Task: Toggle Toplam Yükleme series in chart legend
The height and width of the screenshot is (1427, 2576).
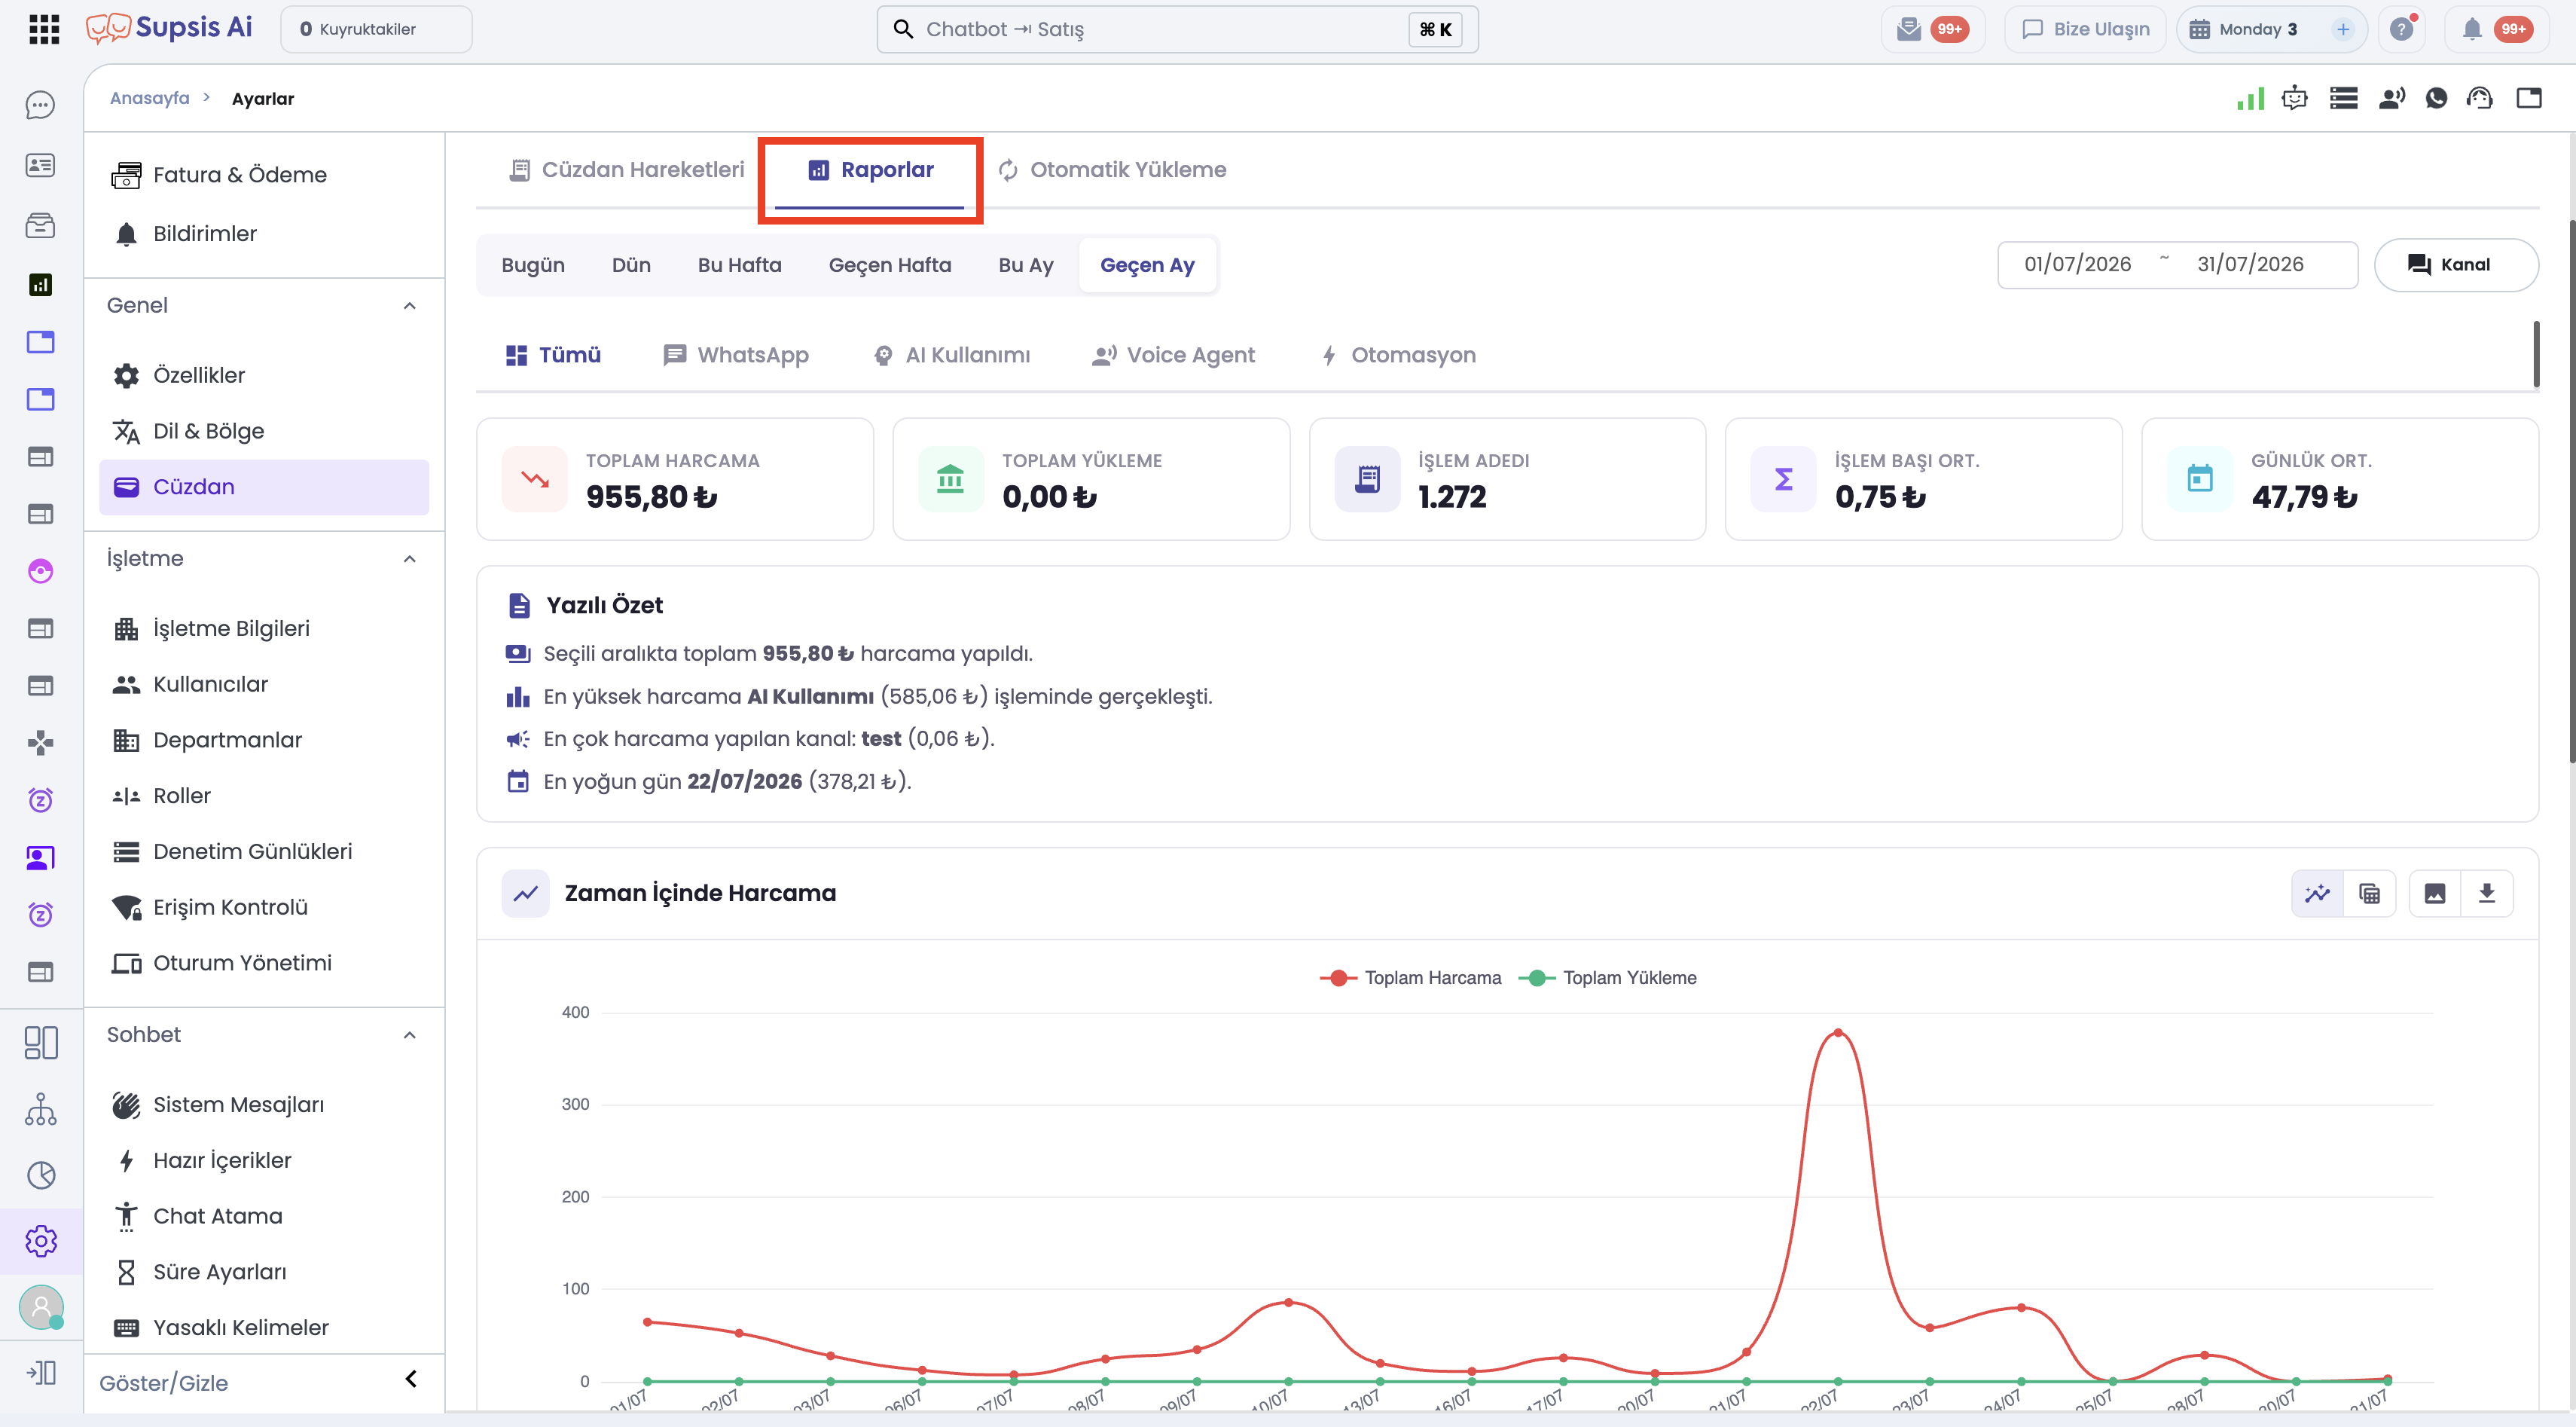Action: tap(1607, 978)
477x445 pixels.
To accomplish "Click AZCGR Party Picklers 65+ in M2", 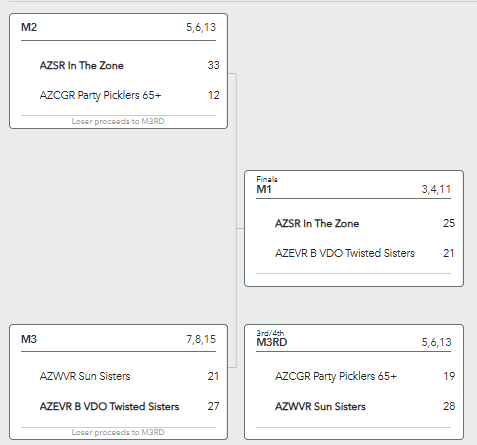I will 100,95.
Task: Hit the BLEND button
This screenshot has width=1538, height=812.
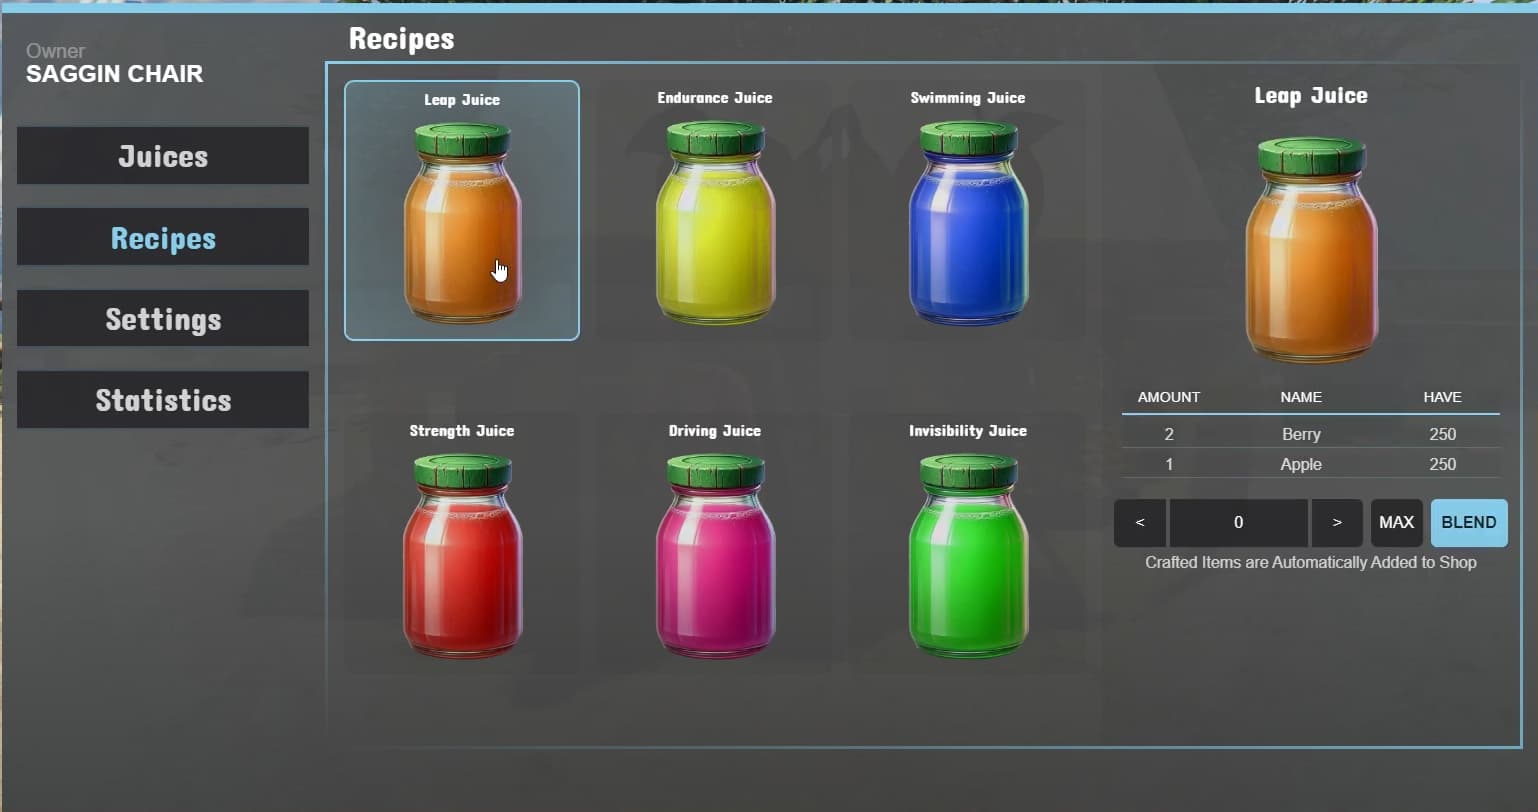Action: (1469, 523)
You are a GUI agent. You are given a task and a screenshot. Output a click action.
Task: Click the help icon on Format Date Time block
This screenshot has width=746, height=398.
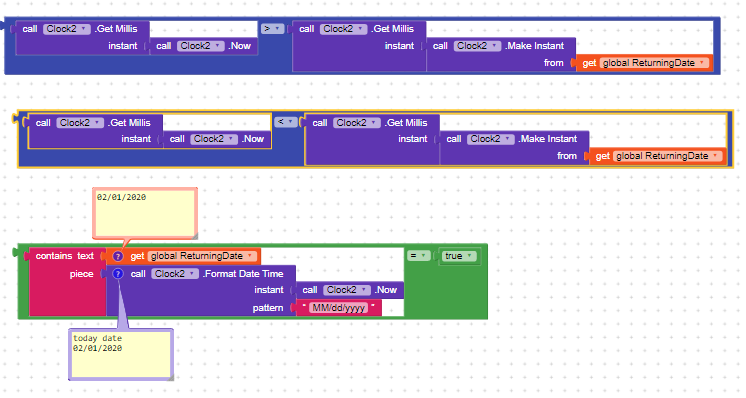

> DIRECTIONS
Which lines above contain the word "width"? Report each of them in full, and treat uppercase and lowercase as different.

> RESULT
The height and width of the screenshot is (1427, 2576).
This screenshot has width=1538, height=812.
This screenshot has width=746, height=398.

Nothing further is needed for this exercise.